> _Etkinlikler_:
1. Gazze'deki açlıkla ilgili okuma metninde geçen şu cümleyi İngilizceye çevirin: "Gazze Şeridi üzerinde doğan her sabah, daha fazla açlık, daha fazla çöküş ve derinleşen bir umutsuzluk duygusu getiriyor."
2. Gazze'deki açlığı anlatan okuma metnini son cümlesinden sonra devam ettirin.

> _Okuma Metni_:

>>>>>

1. HABERLER

  2. ÇEVİRİ

  3. Hava saldırısında öldürülmek, çocuklarımızın açlıktan ölmesini izlemekten daha iyi
Hava saldırısında öldürülmek, çocuklarımızın açlıktan ölmesini izlemekten daha iyi

Hava saldırısında öldürülmek, çocuklarımızın açlıktan ölmesini izlemekten daha iyi

​​​​​​​İnsan eliyle oluşturulan bir kıtlık ortamında, açlık çeken Filistinli aileler düşünülemez bir durumla karşı karşıya: çocuklar ve yaşlılar ekmek için dileniyor, ebeveynler ölüm için dua ediyor ve dünya sessizce izliyor.

05 Ağustos 2025 Salı 22:45A+A-

Ahmed Aziz’in Middle East Eye’da yayınlanan yazısı, Haksöz Haber için tercüme edilmiştir.


Gazze Şeridi üzerinde doğan her sabah, daha fazla açlık, daha fazla çöküş ve derinleşen bir umutsuzluk duygusu getiriyor.

<<<<<

> _Sağlanan Veriler_:

>>>>>

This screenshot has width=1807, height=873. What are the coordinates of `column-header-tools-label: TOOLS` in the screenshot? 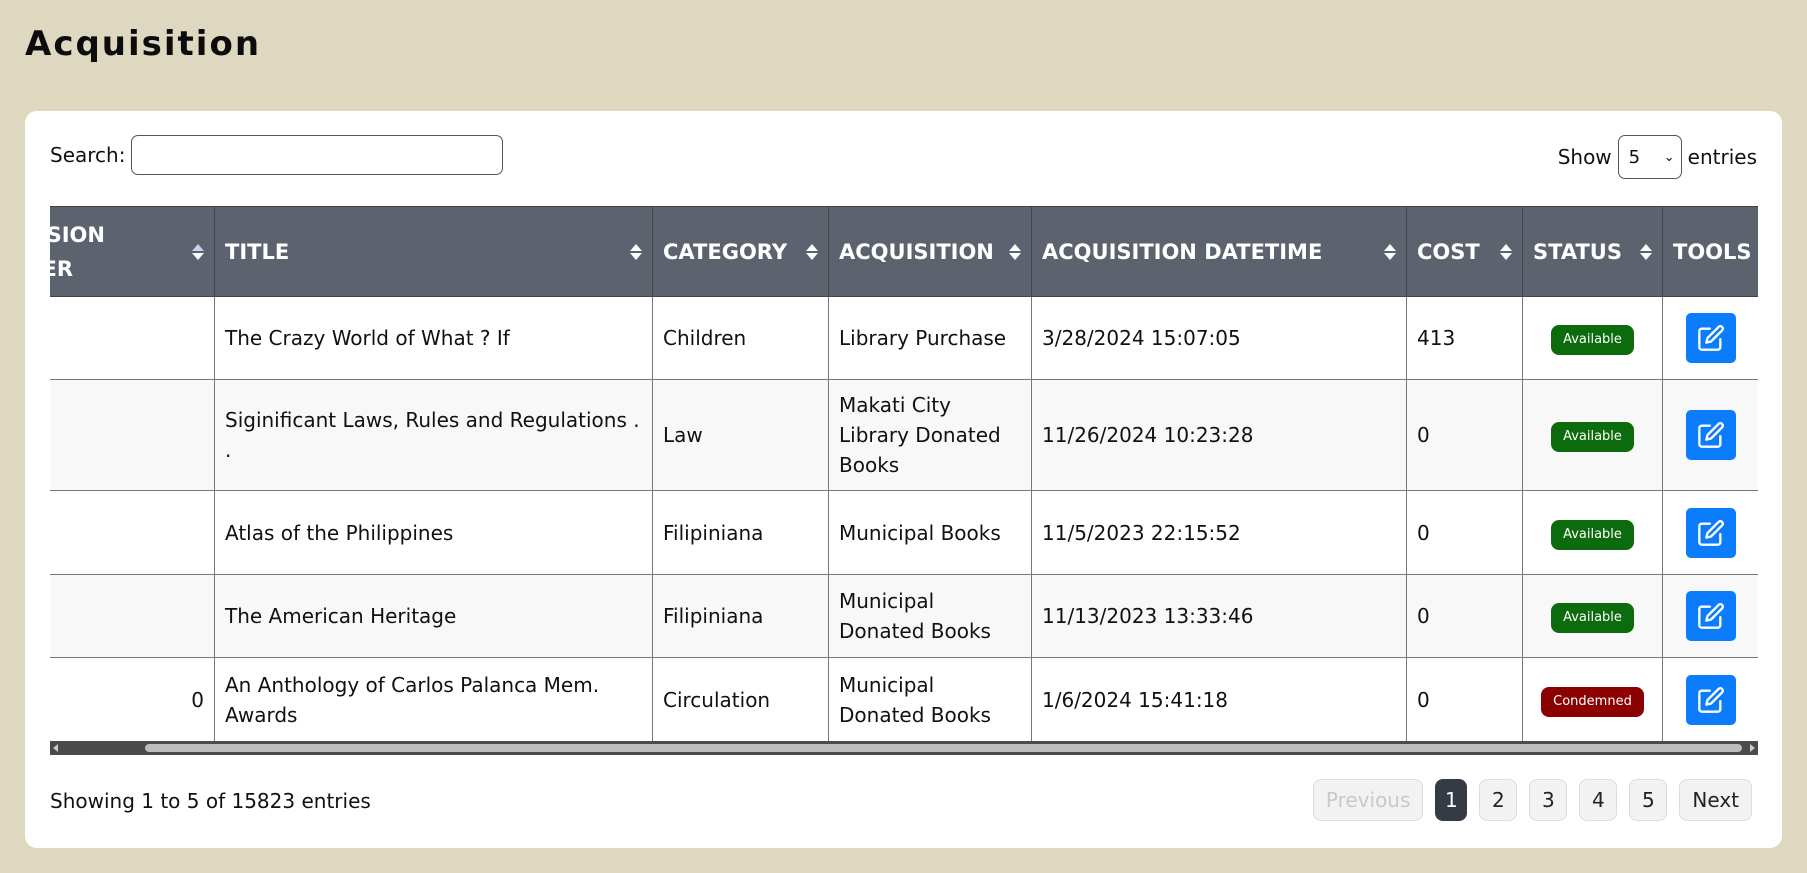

<<<<<

> _Cevap Anahtarı_:
1. Every morning that dawns over the Gaza Strip brings more hunger, more collapse, and a deepening sense of despair.

2.
Üç aydan fazla bir süredir, iki milyondan fazla insan, acımasız bir savaş, amansız bir kuşatma ve affedilemez bir uluslararası sessizlik ortamında, her anlamıyla gerçek bir kıtlık olan eşi görülmemiş bir felakete katlanıyor.

Gazze'de kıtlık günlük bir gerçeklik haline geldi. Artık sadece yoksunluk hissi değil, sokaklarda yorgunluktan bayılan insanların görüntüsüyle kendini gösteriyor.

Çocuklar, kadınlar, yaşlılar - kimse kurtulamıyor. Kendi gözlerimizle, kaldırımlara yığılan bedenleri, fırınların yıkıntıları dışında veya hiçbir zaman yardım ulaşmayan yardım dağıtım noktalarında kaybedilen hayatları gördük.

Bir kilogram unun fiyatı 30 doları aştı, bir kilogram şeker ise 130 dolardan fazla. Çoğu gıda ya hiç bulunmuyor ya da o kadar az ki hayal gibi görünüyor.

Trajedi fiyatlardan değil, temel ihtiyaç maddelerinin yokluğundan kaynaklanıyor. İnsanlar satın almak istiyor ama satın alacak hiçbir şey kalmadı.

Yağ yok, pirinç yok, ekmek yok - bir kutu ton balığı yok. Ara sıra ortaya çıkan tek şey bir avuç kırmızı biber ya da bir şişe bulaşık deterjanı olabilir - açlığın karşısında acı bir ironi.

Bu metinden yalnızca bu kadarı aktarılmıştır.